Records from a data source:
>>
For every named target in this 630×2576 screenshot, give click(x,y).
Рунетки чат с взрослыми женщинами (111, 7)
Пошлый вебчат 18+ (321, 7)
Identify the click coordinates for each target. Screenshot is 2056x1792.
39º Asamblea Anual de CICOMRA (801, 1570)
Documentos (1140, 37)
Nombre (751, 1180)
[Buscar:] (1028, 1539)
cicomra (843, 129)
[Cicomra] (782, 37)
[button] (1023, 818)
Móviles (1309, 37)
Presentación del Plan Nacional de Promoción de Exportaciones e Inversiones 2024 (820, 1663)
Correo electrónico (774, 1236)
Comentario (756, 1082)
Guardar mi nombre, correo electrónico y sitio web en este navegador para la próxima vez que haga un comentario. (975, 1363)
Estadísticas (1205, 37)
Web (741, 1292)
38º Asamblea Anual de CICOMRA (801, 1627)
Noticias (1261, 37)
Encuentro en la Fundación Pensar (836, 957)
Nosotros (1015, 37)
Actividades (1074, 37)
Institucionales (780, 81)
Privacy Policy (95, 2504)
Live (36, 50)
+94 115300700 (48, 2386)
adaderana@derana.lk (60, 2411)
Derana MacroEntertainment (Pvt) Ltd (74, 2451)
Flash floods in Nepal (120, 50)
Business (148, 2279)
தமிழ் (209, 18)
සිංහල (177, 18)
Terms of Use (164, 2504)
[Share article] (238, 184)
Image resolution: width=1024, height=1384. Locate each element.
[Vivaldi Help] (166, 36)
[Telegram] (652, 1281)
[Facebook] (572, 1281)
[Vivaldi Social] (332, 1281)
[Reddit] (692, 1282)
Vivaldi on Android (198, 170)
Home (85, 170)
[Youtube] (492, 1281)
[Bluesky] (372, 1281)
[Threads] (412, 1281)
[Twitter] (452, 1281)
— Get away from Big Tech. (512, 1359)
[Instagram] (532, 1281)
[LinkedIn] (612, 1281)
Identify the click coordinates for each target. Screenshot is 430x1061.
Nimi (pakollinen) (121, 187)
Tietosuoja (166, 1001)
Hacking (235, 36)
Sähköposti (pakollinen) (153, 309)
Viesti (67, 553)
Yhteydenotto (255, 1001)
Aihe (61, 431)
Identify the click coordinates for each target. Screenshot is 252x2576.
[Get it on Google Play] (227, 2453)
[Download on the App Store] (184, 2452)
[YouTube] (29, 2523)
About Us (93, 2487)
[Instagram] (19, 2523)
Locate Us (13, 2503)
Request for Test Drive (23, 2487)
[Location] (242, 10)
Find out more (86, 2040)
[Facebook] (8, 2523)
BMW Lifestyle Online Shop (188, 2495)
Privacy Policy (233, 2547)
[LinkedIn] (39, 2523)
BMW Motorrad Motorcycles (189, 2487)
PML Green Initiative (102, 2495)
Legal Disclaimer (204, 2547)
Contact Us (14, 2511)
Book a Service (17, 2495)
<<
TASK STATEMENT: What do the lines from the one with "Locate Us (13, 2503)" through the last line of the entries say? Print them word for word, both ends included, and nothing else.

SOLUTION FOR THIS TASK:
Locate Us (13, 2503)
Request for Test Drive (23, 2487)
[Location] (242, 10)
Find out more (86, 2040)
[Facebook] (8, 2523)
BMW Lifestyle Online Shop (188, 2495)
Privacy Policy (233, 2547)
[LinkedIn] (39, 2523)
BMW Motorrad Motorcycles (189, 2487)
PML Green Initiative (102, 2495)
Legal Disclaimer (204, 2547)
Contact Us (14, 2511)
Book a Service (17, 2495)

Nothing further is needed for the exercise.